The Times wasn't so nearly as sanguine about supply and demand when Democrats were attacking President Bush over high gas prices in 2006: "Exxon Mobil, the world's largest oil company, said it earned $10.7 billion in the first three months of the year, and other companies reported similarly robust earnings." Broder didn't mention the billions in taxes paid by Exxon.
Times environmental reporter John Broder, who writes like a firm believer in human-induced global warming, provided a little political cover for Obama in his front-page story Saturday on rising gas prices, "Gas Cost Spurs Fight Over End Of a Tax Break."

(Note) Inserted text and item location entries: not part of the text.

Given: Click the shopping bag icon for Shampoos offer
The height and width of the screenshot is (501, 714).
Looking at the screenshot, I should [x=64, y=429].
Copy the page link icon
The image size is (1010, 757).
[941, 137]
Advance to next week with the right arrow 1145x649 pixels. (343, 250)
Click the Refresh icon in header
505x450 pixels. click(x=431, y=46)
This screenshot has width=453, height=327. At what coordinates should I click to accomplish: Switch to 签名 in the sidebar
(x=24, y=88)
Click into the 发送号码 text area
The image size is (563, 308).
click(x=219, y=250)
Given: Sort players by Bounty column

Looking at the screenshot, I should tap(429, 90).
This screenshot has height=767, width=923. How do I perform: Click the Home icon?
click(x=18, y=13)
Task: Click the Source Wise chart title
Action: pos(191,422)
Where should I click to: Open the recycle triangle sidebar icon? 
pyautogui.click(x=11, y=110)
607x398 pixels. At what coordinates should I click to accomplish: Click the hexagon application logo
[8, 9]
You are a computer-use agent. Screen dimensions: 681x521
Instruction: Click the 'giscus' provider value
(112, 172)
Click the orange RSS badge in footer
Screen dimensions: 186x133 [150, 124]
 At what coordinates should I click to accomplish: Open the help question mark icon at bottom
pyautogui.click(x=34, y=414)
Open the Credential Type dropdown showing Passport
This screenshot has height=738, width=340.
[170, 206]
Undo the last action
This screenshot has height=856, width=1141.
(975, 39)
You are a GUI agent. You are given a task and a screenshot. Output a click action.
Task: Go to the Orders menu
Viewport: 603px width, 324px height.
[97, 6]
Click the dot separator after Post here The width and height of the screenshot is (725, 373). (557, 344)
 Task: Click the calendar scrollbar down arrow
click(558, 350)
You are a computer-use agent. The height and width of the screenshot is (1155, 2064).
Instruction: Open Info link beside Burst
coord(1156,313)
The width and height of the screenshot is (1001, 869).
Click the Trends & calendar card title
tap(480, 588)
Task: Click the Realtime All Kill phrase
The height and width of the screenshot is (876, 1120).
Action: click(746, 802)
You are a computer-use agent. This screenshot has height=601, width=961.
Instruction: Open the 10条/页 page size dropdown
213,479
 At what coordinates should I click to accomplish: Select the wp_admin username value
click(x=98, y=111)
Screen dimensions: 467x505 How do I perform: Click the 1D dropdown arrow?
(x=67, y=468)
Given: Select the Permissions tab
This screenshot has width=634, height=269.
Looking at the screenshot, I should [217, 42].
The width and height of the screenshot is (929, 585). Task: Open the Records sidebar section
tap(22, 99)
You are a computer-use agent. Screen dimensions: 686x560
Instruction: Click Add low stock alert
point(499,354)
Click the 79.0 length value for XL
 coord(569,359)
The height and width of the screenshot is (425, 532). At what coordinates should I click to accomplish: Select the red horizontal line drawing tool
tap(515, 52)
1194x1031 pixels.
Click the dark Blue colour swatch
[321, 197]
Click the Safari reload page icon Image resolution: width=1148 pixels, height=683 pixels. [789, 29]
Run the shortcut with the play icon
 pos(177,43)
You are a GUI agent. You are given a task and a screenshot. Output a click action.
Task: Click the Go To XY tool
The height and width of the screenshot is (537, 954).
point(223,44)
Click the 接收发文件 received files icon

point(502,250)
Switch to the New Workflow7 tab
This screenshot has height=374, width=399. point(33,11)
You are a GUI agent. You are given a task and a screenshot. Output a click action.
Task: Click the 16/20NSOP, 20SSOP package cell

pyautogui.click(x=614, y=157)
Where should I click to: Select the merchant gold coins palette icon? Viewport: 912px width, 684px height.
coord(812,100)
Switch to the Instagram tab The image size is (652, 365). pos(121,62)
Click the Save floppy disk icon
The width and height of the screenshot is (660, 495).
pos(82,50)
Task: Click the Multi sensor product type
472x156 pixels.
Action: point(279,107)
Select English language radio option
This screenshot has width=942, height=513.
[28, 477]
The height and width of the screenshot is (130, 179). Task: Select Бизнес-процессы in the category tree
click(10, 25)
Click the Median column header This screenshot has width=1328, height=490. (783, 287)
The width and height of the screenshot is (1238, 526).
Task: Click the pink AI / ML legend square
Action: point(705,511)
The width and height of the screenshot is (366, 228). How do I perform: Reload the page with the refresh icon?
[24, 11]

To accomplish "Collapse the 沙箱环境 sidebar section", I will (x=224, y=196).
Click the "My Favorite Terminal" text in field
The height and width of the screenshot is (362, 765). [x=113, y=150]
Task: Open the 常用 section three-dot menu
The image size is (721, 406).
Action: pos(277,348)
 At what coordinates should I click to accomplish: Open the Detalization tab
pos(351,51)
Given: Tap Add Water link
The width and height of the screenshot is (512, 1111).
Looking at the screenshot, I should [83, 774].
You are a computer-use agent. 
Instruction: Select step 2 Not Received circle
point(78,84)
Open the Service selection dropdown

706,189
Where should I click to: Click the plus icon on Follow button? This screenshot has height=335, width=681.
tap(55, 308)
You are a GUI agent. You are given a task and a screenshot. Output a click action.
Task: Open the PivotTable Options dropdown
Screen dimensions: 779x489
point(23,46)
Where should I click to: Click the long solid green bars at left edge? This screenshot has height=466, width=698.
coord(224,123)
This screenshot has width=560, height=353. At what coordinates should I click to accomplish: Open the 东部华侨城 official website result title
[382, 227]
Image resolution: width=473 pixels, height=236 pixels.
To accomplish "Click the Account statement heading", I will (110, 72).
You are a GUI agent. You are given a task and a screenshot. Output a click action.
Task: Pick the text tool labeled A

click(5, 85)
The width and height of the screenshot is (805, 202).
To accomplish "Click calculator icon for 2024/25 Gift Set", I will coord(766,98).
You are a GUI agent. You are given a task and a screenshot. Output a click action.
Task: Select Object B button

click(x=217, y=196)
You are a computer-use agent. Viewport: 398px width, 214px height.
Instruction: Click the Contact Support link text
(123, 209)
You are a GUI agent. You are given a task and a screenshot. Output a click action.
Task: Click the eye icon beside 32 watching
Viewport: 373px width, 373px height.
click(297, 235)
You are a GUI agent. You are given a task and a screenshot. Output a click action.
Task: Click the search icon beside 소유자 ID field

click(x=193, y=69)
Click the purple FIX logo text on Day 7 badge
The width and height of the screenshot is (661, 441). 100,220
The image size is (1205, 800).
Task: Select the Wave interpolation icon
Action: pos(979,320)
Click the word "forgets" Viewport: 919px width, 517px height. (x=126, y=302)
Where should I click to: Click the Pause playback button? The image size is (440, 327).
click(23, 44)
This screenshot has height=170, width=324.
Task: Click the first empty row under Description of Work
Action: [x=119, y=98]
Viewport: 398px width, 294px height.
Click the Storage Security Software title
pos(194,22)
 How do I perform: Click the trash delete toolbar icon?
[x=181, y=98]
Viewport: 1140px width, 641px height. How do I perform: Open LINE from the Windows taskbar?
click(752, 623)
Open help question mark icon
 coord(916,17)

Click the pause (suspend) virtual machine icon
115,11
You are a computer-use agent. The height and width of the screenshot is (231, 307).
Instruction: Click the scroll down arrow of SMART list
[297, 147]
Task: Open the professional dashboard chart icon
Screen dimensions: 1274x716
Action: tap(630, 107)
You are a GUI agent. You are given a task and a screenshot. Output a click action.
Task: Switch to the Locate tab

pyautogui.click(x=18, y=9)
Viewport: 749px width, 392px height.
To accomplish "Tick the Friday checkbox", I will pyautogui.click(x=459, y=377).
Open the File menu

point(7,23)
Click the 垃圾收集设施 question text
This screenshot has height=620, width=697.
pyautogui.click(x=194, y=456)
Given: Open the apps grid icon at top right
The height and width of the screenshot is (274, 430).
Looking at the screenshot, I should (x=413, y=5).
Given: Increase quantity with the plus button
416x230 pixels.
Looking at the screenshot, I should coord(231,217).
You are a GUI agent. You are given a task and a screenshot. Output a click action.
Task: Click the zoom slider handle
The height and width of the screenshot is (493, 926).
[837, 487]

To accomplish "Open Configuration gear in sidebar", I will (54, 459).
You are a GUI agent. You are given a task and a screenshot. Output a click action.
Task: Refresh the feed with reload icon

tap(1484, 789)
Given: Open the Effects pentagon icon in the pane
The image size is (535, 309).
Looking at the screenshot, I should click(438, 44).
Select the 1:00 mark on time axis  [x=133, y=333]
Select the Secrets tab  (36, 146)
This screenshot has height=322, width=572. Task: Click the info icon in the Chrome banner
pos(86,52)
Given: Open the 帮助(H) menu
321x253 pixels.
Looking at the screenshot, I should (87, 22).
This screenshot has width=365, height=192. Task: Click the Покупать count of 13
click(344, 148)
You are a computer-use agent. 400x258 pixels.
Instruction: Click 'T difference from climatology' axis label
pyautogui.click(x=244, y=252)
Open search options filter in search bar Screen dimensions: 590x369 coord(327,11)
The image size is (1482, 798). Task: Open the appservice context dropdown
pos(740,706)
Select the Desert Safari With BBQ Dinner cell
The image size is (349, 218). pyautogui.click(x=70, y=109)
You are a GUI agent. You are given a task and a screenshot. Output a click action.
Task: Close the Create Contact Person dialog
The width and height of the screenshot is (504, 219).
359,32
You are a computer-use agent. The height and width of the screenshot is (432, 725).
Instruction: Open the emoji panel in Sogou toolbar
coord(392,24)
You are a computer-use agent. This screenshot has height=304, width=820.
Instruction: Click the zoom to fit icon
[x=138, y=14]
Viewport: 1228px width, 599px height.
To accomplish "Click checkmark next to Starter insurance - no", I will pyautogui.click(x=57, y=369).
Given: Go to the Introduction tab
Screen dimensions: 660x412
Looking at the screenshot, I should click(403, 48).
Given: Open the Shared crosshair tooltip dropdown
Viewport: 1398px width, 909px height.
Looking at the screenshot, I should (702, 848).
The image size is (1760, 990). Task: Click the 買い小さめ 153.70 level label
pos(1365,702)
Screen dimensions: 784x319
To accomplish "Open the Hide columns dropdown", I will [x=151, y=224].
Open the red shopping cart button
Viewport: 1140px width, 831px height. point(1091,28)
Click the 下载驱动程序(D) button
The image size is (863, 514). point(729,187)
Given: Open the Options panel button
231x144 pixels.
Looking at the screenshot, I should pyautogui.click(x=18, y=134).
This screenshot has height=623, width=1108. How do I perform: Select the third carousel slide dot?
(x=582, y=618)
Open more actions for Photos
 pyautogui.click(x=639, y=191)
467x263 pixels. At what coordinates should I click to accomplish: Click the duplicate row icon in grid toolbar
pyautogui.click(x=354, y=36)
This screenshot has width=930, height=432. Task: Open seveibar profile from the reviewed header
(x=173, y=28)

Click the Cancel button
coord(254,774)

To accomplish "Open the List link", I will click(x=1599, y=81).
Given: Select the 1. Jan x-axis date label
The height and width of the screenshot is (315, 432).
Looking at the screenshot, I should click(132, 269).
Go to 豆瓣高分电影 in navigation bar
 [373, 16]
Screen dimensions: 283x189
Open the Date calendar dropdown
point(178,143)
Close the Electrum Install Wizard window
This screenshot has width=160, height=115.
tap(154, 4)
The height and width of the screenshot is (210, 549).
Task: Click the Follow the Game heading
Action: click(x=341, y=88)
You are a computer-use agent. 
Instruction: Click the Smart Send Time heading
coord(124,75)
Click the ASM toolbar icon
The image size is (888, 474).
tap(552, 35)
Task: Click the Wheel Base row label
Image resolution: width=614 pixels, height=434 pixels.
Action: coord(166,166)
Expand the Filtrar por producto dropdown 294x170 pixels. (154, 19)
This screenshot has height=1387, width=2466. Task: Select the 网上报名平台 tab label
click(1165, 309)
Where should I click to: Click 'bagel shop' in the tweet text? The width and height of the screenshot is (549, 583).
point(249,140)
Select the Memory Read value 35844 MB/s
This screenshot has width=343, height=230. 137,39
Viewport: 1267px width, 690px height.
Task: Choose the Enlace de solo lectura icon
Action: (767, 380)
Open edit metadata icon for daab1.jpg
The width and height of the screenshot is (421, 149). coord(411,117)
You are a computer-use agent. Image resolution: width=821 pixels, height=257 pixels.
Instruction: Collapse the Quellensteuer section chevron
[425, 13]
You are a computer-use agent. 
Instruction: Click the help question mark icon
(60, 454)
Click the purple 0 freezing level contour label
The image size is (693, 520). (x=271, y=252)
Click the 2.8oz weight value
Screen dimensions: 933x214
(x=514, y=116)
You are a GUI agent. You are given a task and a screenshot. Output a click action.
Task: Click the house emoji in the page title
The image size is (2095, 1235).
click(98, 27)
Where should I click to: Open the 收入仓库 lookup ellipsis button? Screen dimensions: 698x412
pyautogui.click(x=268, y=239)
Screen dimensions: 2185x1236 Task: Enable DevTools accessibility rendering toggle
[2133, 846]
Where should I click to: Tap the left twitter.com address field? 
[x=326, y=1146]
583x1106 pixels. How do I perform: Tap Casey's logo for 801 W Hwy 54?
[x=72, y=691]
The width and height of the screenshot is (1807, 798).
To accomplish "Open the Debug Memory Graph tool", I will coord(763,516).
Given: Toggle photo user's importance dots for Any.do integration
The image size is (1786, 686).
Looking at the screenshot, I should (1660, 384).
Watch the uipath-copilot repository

The problem is more than perception. As Julia Seymour of the Business and Media Institute reported, on April 25 the average price for a gallon of unleaded gasoline hit $3.86, less than 25 cents away from the record high price of gasoline set in July 2008.

Broder wrote:

Congress returns next week to a flaring brawl over oil industry profits and tax breaks, with both parties hoping to capitalize on growing public ire at high gasoline prices.

"When oil companies are making huge profits and you're struggling at the pump, and we're scouring the federal budget for spending we can afford to do without, these tax giveaways aren't right," President Obama said in his weekly address on Saturday. But in the Republican response, Rep. James Lankford of Oklahoma countered: "For more than two years, his administration has knowingly increased energy prices by choking off new sources of traditional American energy and smothering our economy in new energy regulations.

The first argument related by Broder shrugged off the problem, saying the rise in gas prices was simply a matter of supply and demand.

"Every time Americans have to shell out $60 or $80 to fill their tanks, they mutter under their breaths about government and it puts pressure on Congress and the White House to do something," said Byron L. Dorgan, the former Democratic senator from North Dakota who is now co-chairman of an energy project at the Bipartisan Policy Center in Washington. "But it's just howling at the moon. The basic laws of supply and demand haven't changed."

House Speaker John Boehner unwittingly gave the Democrats a political opening to pile on the oil companies by saying in an interview with ABC News last week that oil companies should "pay their fair share in taxes" and that Congress ought to reconsider some of the tax incentives they enjoy. He has since walked away from those remarks and said that raising any taxes would choke off the economic recovery and lead to higher prices of gasoline and other goods.

The Times wasn't nearly so sanguine about the free market when Bush was being attacked by Democrats over gas prices.

Elisabeth Bumiller marked Bush's commemoration of Earth Day on April 22, 2006 with this lead sentence: "President Bush spent an Earth Day marked by record-high gas prices promoting his support for hydrogen-powered fuel cell cars, but Democrats said that the vehicles were years away from reality and that the president needed to do more to relieve sticker shock at the pump."

Broder used "near-record quarterly profits" by oil companies as additional political cover for Obama.

His comments came as lawmakers from both parties were home on recess, hearing a torrent of constituent complaints about the high cost of gasoline at the same time major oil companies were reporting near-record quarterly profits. Exxon Mobil, the world's largest oil company, said it earned $10.7 billion in the first three months of the year, and other companies reported similarly robust earnings.

Broder didn't add that Exxon also paid $26.2 billion worldwide in taxes the first quarter of 2011. Dr. Mark J. Perry also pointed out at Benzinga that "The 6.1% average profit margin for Exxon's industry 'Major Integrated Oil and Gas' ranks #112 among all industries for the most recent quarter, so if Obama wants to target 'excessive' corporate profits, there are many other industries much more profitable than the oil and gas industry."

Broder also sounded a dismissive note about Republican ideas:

But it has little chance of even coming to a vote in the Republican-run House, where Speaker Boehner is orchestrating a fresh chorus of "drill, baby, drill" with a series of votes on bills to allow new oil and gas exploration in the Gulf of Mexico and off the coast of Virginia.